Minnesota nosetackle Jerry Ball said three days before the game.
"We've learned to live without credit. We just keep telling
ourselves the old adage: Offense wins games, but defense wins
After the Vikes' defense held on for a 38-31 win over the St.
Louis Rams on Sept. 13--it blew a 24-10 halftime lead but
preserved the win by tackling quarterback Tony Banks just short
of the goal line on the game's final play--Fazio received a bear
hug on the sideline from owner Red McCombs, who hollered at him,
"I knew we had 'em all the way!" Later, McCombs sent a photo of
their postgame embrace to Fazio with the same words inscribed on
it. That phrase is an apt description of the Vikings defense.
"With the kind of offense this team has, the defense may never
have to win a game," says middle linebacker Ed McDaniel.
"Usually all we have to do is stop a team just once and the game
is over. That's how it works here."
January 18, 1999
If Minnesota is to win the Super Bowl, however, Fazio's troops
may need to step up at some point. Is the defense up to the
challenge? The answer may come this week when the Falcons and
Jamal Anderson, the NFC's leading rusher, try to control the
ball to keep the Vikings' offense off the field. (In Minnesota's
only defeat of the season, a 27-24 loss to the Tampa Bay
Buccaneers, the Bucs ran for 246 yards and held the ball for
33:35.) Against offenses ranked among the NFL's top 10 this
season, Minnesota has given up an average of 20 points.
On Sunday, Plummer bounced back from his rough start to finish
23 of 41 for 242 yards, with no touchdowns, two interceptions
and two fumbles. Though Minnesota mounted an inspired goal line
stand with less than two minutes remaining, it failed several
times to put the game away with a big defensive stop. Once again
the Vikes' offense--which had three touchdowns in the air, two
on the ground, 26 first downs, 5.2 yards per carry and a 73%
conversion rate on third downs--was their best defense.
Still, Fazio's unit showed the aggressive style he demands. "The
attitude the defense carries on the field is to kick ass, have
some fun and don't worry about anything except winning," says
McDaniel, who has 15 tackles for loss and seven sacks in 1998.
"That comes from Foge."
Fazio, the son of Italian immigrants, grew up in the steel mill
town of Coraopolis, in the football-rich region of western
Pennsylvania, and played center for Pitt. The nickname, Foge,
stuck after Fazio had difficulty pronouncing fudge as a child.
(Fazio's given names are Serafino Dante, the former being the
Italian word for little angel and the latter being the name of
the Italian poet who surveyed the Underworld.) One friend from
Pittsburgh describes Fazio as "impossible to dislike," but he
has been known to slap the table in the Vikings' locker room so
hard it leaves the players' ears ringing.

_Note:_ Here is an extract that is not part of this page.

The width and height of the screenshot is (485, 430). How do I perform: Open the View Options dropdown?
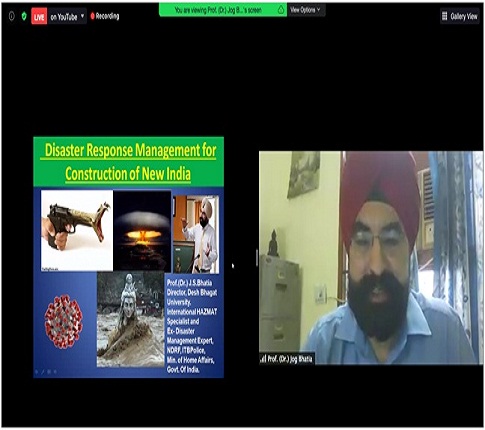pyautogui.click(x=306, y=10)
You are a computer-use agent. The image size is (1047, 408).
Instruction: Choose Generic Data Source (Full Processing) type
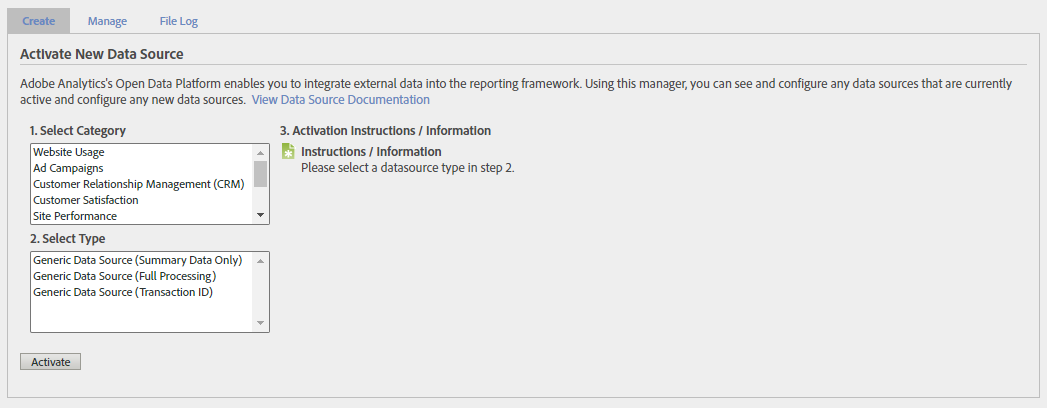tap(125, 276)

Judging by his
legendary sideline eruptions, triggered by plays such as
Plummer's 39-yard pass to Adrian Murrell late in the third
quarter on Sunday, fudge may be the only f word Fazio has ever
had trouble saying.
With the game in hand and the offense running out the clock,
Fazio walked around the sideline congratulating his players.
First, there was the unit's star, perennial All-Pro tackle John
Randle. Then Minnesota's only new starter in 1998, cornerback
Jimmy Hitchcock, who led the Vikings with seven interceptions.

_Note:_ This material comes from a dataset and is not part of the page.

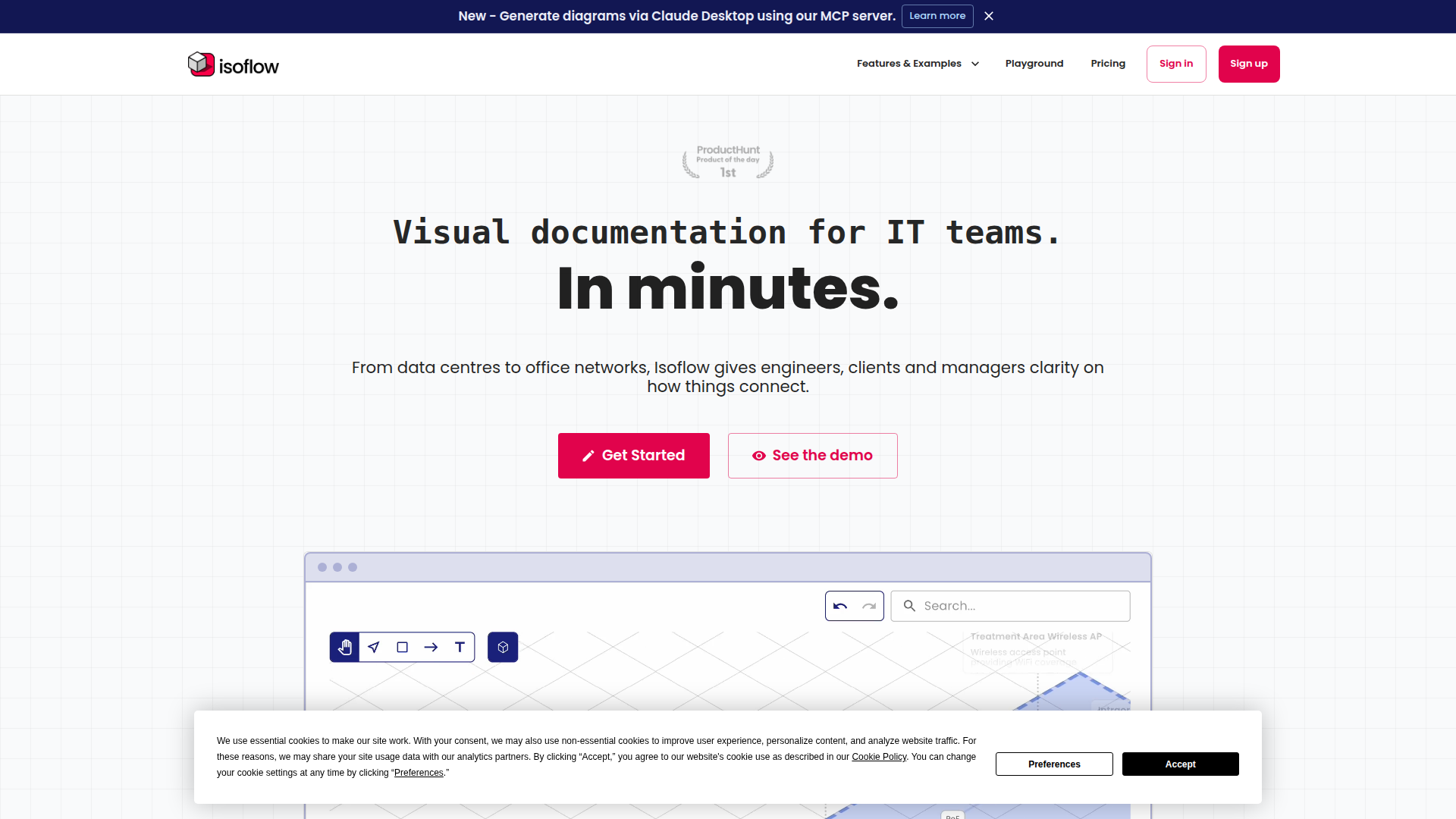Click the Get Started button
The width and height of the screenshot is (1456, 819).
[x=634, y=456]
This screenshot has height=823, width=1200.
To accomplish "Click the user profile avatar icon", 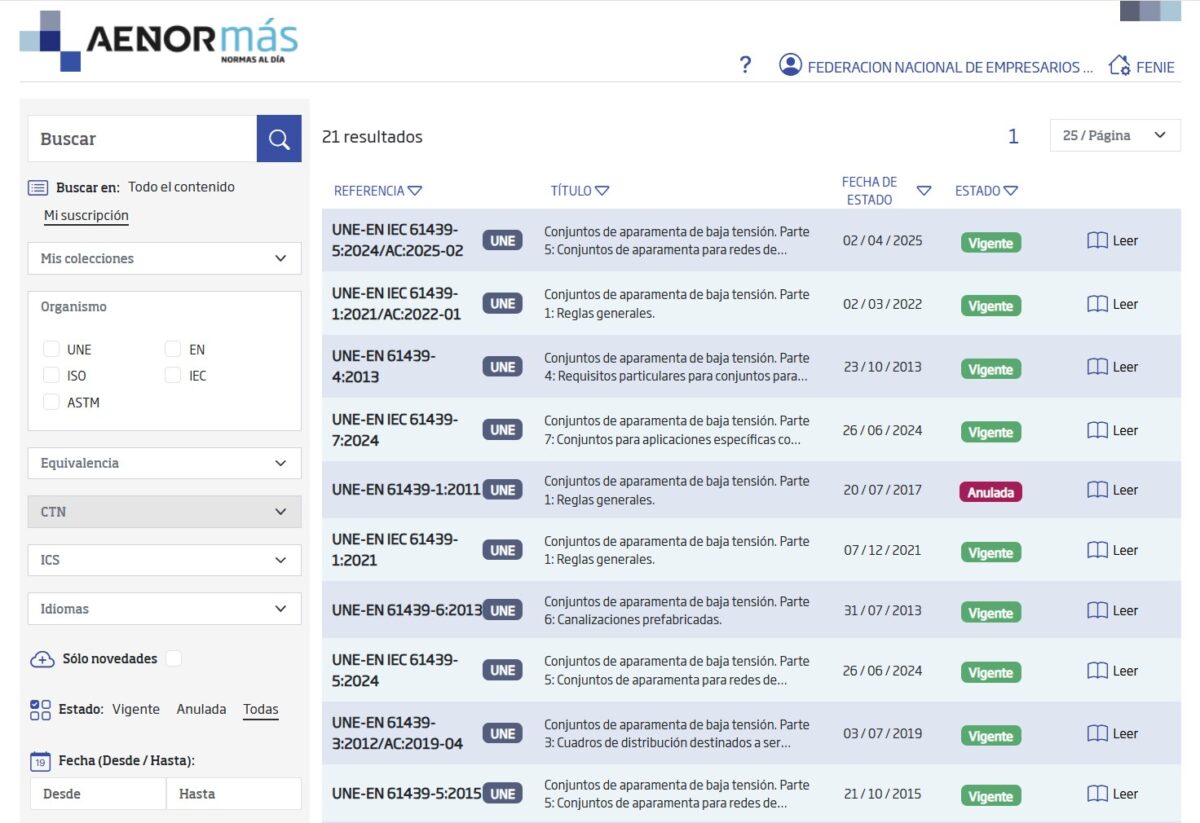I will [x=790, y=66].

Fazio smiled at strong safety Robert Griffith, who had
intercepted Plummer twice in the first half. Fazio then shook
hands with McDaniel, whom he moved inside late in the '97 season
and who this season earned his first trip to the Pro Bowl.
Finally, Fazio embraced Ball, a football nomad who has found a
home in Minnesota after playing for five teams in the last seven
years. "We've got 11 different voices on this defense," Ball
said, "but Foge has us all singing the same song."